Stored data entries
***

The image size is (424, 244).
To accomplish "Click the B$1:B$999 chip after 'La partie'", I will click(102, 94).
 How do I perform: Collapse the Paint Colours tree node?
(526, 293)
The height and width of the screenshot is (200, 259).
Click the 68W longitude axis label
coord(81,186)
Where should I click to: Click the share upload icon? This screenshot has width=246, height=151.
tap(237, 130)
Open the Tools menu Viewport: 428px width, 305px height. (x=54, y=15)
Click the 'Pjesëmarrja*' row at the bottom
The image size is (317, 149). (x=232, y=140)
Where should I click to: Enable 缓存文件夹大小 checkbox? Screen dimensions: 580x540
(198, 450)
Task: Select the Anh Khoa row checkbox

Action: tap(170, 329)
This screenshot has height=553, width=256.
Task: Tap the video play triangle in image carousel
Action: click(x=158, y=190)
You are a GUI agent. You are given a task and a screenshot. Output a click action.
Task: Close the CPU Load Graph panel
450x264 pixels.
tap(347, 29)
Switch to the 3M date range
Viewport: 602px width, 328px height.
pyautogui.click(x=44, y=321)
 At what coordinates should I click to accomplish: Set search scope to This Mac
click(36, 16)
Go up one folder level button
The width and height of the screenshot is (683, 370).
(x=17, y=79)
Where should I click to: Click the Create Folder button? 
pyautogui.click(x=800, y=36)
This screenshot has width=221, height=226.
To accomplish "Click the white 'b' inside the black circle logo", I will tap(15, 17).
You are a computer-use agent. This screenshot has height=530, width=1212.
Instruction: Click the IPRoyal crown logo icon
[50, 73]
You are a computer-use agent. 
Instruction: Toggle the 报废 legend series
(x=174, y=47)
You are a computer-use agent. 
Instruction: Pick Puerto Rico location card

***

### PROBLEM REQUIREMENTS
Once you have read the records above, set each one down again exactly.

### EXPECTED OUTPUT
The image size is (424, 244).
To accomplish "Click the B$1:B$999 chip after 'La partie'", I will click(102, 94).
 How do I perform: Collapse the Paint Colours tree node?
(526, 293)
The height and width of the screenshot is (200, 259).
Click the 68W longitude axis label
coord(81,186)
Where should I click to: Click the share upload icon? This screenshot has width=246, height=151.
tap(237, 130)
Open the Tools menu Viewport: 428px width, 305px height. (x=54, y=15)
Click the 'Pjesëmarrja*' row at the bottom
The image size is (317, 149). (x=232, y=140)
Where should I click to: Enable 缓存文件夹大小 checkbox? Screen dimensions: 580x540
(198, 450)
Task: Select the Anh Khoa row checkbox

Action: tap(170, 329)
This screenshot has height=553, width=256.
Task: Tap the video play triangle in image carousel
Action: click(x=158, y=190)
You are a GUI agent. You are given a task and a screenshot. Output a click action.
Task: Close the CPU Load Graph panel
450x264 pixels.
tap(347, 29)
Switch to the 3M date range
Viewport: 602px width, 328px height.
pyautogui.click(x=44, y=321)
 At what coordinates should I click to accomplish: Set search scope to This Mac
click(36, 16)
Go up one folder level button
The width and height of the screenshot is (683, 370).
(x=17, y=79)
Where should I click to: Click the Create Folder button? 
pyautogui.click(x=800, y=36)
This screenshot has width=221, height=226.
To accomplish "Click the white 'b' inside the black circle logo", I will tap(15, 17).
You are a computer-use agent. This screenshot has height=530, width=1212.
Instruction: Click the IPRoyal crown logo icon
[50, 73]
You are a computer-use agent. 
Instruction: Toggle the 报废 legend series
(x=174, y=47)
You are a computer-use agent. 
Instruction: Pick Puerto Rico location card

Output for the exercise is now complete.